An Auckland Anglican priest has decided not to press charges against a woman who slashed a controversial billboard outside his church.
The hoarding outside St-Matthew-in-the-City showed Mary and Joseph in bed with a caption reading, "Poor Joseph, God was a hard act to follow."
On Friday night police arrested a woman for using a knife to slash the billboard, which the church took it down permanently on Saturday after three acts of vandalism.
Police said today the woman would not face prosecution because the church had decided it did not want to press charges.
Church vicar Archdeacon Glynn Cardy, who said the woman who attacked the billboard was a Christian fanatic, has now been invited to speak at a Melbourne progressive religion conference next year.
Archdeacon Cardy said his church was firmly on the progressive side of the Christian continuum and the billboard was about getting people to question what the Christmas conception story was all about.
"Is it about a spiritual male God sending down sperm so a child would be born, or is it about the power of love in our midst as seen in Jesus?" he said.

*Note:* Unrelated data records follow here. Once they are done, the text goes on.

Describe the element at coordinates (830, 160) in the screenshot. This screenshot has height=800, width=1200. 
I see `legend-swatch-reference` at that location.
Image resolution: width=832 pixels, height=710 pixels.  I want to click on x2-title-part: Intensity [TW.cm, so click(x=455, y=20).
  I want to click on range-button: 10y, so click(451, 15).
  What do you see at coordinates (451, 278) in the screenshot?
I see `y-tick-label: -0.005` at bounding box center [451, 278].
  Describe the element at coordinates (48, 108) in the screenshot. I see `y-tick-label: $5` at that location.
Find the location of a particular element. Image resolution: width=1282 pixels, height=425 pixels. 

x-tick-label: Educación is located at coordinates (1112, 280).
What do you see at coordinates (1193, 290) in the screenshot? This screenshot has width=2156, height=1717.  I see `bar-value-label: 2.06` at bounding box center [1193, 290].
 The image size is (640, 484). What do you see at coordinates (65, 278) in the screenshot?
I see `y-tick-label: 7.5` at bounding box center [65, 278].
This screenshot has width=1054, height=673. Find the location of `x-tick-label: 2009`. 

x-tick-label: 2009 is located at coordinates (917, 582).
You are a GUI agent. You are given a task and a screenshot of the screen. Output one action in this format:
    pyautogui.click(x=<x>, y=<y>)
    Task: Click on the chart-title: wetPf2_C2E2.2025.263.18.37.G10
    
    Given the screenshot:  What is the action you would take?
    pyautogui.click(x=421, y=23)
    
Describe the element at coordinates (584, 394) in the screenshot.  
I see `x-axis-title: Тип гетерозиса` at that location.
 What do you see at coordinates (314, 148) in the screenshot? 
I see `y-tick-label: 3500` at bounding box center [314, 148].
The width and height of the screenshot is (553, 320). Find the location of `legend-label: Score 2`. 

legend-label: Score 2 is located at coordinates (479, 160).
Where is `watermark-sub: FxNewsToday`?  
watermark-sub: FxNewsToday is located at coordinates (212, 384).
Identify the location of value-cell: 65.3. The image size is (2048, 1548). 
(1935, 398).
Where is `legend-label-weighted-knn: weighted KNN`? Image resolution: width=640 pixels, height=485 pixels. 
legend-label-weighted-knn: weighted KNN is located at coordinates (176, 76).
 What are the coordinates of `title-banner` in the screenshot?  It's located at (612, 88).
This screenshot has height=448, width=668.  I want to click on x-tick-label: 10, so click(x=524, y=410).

Common Dreams progressive religion conference president Richard Carter said delegates would want to hear more from Archdeacon Cardy when they convened in Melbourne next April.
"Whether you agree with the approach or not, this issue goes to the heart of progressive Christianity," Mr Carter said.
"It's about the shift in thinking from a set of supernatural beliefs, to how Jesus lived and encouraged others to live."
The billboard was attacked four times, including with paint and with a knife.
Archdeacon Cardy said he had no regrets about the billboard and the debate that it provoked.
"We are glad that discussion about Santa, food, and present-buying was momentarily usurped by a discussion about Jesus."
Close to 1000 delegates will attend the conference. They include renegade Canadian clergywoman Gretta Vosper, author of With or Without God: Why the Way We Live is More Important than What We Believe, and deposed Catholic priest Peter Kennedy, leader of the rebel St Mary's in Exile community in Brisbane.